The Invitation to Dare: Divine Mercy Sunday

Acts 4:32-35; 1 John 5:1-6; John 20:19-31

The gospel according to John has been called the gospel of encounters. Each follows the same basic pattern: Jesus encounters someone, they test him, there is an exchange, and the encounter ends with those who tested Jesus finding that in reality they are the ones being tested: Will they believe or not? Of course, Jesus wants them to rise to the challenge but he never forces them; it’s their choice and a test of their faith.

Between last Sunday and this, John gives us five encounters, each posing its own challenge to faith. First, the Beloved Disciple: Will he believe in the resurrection based only on the testimony of an empty tomb? No; he has to see the tomb himself and the burial cloths neatly arranged, perhaps as proof that the body of Jesus was not stolen. Then Mary Magdalene: Will she recognize the risen Lord if she sees him? No; she must hear his voice.

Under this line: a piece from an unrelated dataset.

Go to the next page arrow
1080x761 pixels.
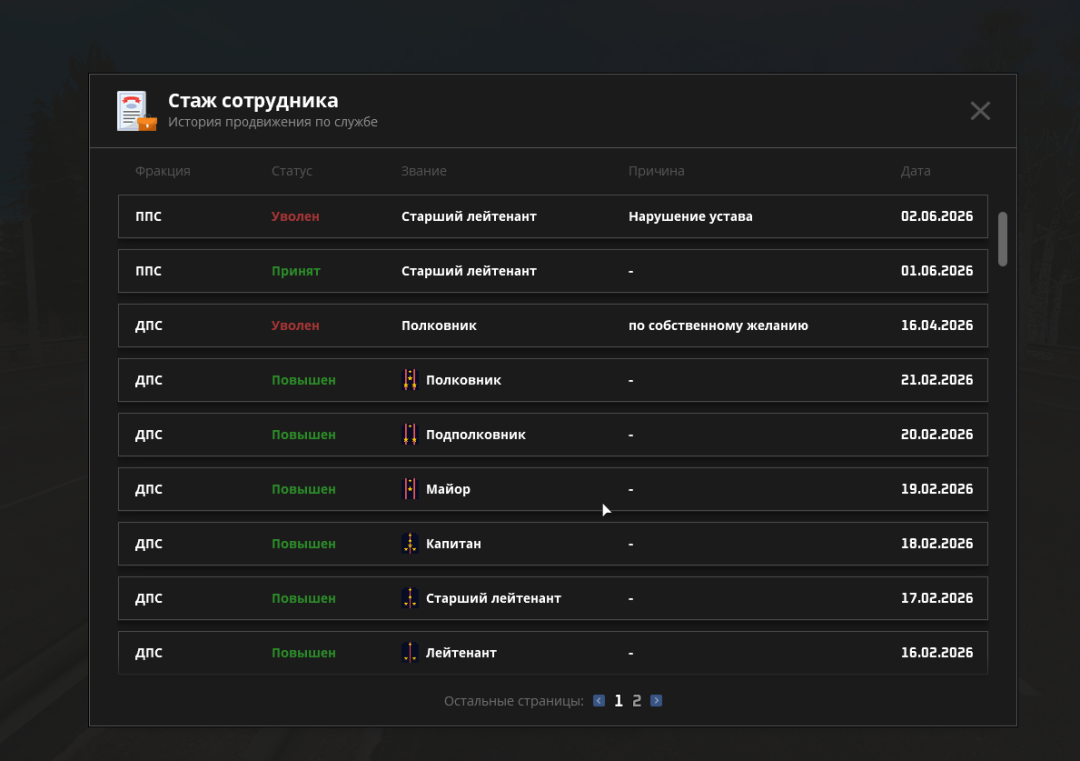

Next, the Apostles: Will they believe if they see and hear? Only when Jesus shows them his hands and side. Then Thomas: Will he believe his brother Apostles, now eyewitnesses? No; he needs to touch the wounds of Christ. The fifth challenge is from the evangelist to us: Will we believe without being able to see, hear, or touch Jesus?

We might be tempted to say no, for if the Beloved Disciple, Mary Magdalene, and the Apostles struggled with faith, what hope do we have? But that’s not the attitude of Christ; he calls us “blessed.” Why? Because his encounters with us are not about human failure but about the triumph of divine mercy. Jesus didn’t resent the Beloved Disciple going to the tomb; rather, he used it to inspire John to recall the words that made that trip unnecessary: Destroy this temple and in three days I will raise it up (John 2:19). He wasn’t disappointed that Mary Magdalene needed to hear him; he is the Good Shepherd whose sheep follow him because they recognize his voice (John 10:4). He wasn’t angry that the Apostles had to see his wounds; rather, he bid them peace and gave them authority to forgive sins, so that others may know the same peace and all might take to heart his words at the Last Supper: Do not let your hearts be troubled. You have faith in God; have faith also in me (John 14:1). He was perhaps kindest of all to Thomas, that from he who seemed weakest in faith came the greatest affirmation of Christ’s divinity in all the gospel: My Lord and my God (John 20:28). Finally, Jesus spoke encouragingly to us, calling us blessed because we have not seen and have believed (John 20:29).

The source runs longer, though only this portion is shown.